While many developers crave the loveliness and simplicity of JSON data it can come with its own set of problems. This is very true when using tools like Spark for consuming data as you cannot guarantee that one line of the text file contains one complete block of a JSON object for processing. Resilient Distributed Datasets (RDD’s) can never be trusted to be complete for processing.
For many Spark is becoming the data processing engine of choice. While the support is based around Scala, Python and Java there are other languages getting their own support too. I’m pretty much 100% using Clojure now for doing big data work and the Sparkling project is excellent for getting Spark working under Clojure.
Spark has JSON support under the SparkSQL library but this involves loading in JSON data and assuming it as a table for queries. I’m not after that…
Normally you would load data into Spark (in Clojure) like this:
(spark/text-file sc "/Path/To/My/Files")
This will load text into RDD blocks which can make JSON parsing difficult as you can’t assume that all JSON objects are going to be equal and nicely placed on one line.

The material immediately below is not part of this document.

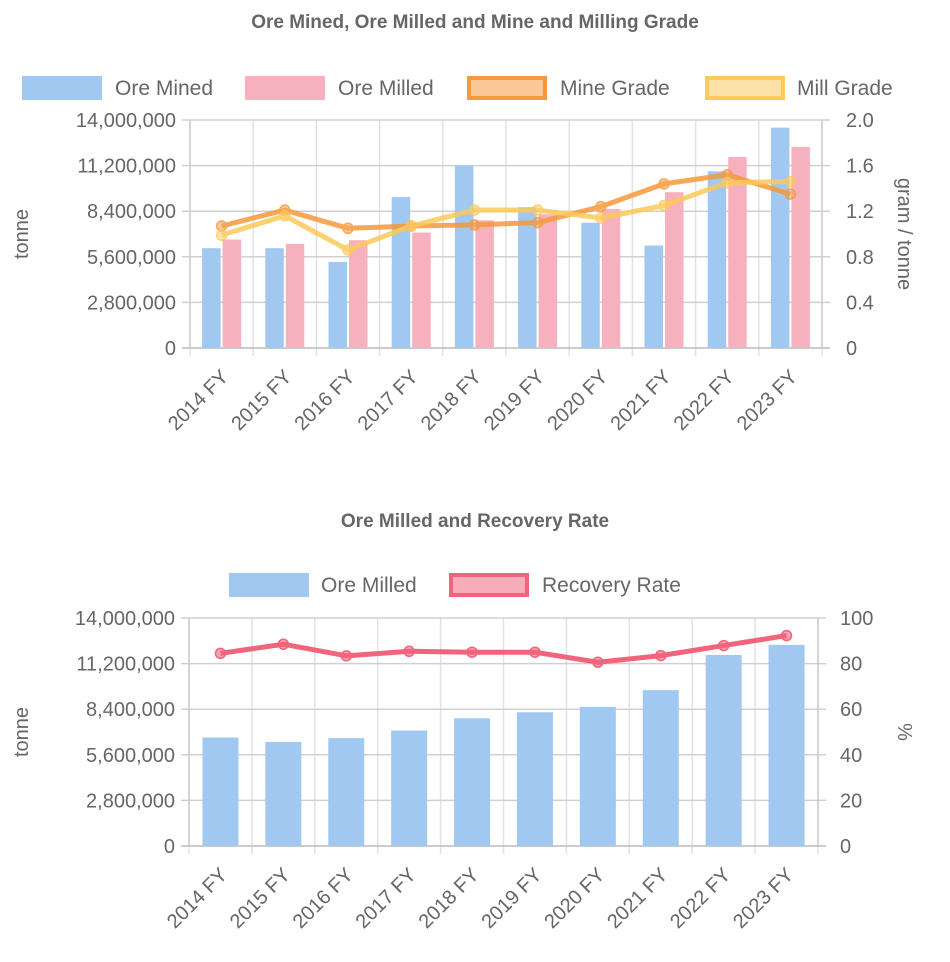  I want to click on y2-tick-label: 0, so click(846, 847).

Spark does have a function called wholeTextFiles which will load in a single or directory full of text files using the filepath/url as the key and the file contents as the value. This functionality has now been included in Sparkling 1.2.2.
(spark/whole-text-files sc "/Path/To/My/Files" 4)
Which loads each text file into it’s own single RDD. You end up with a JavaPairRDD with the key being the file path. With Sparkling destructuring you can map through the files easily. So to load the file in, parse the JSON and set the keys up (converting to lower case for tidiness) you end up with something like this:
(->> (spark/whole-text-files sc filepath 4) (spark/map (s-de/key-value-fn (fn [k v] (-> v (clojure.data.json/read-str :key-fn (fn [key] (-> key str/lower-case keyword)))))))
Obviously with large JSON files going into single RDD’s the processing can take some time so be careful with huge files on a single cluster.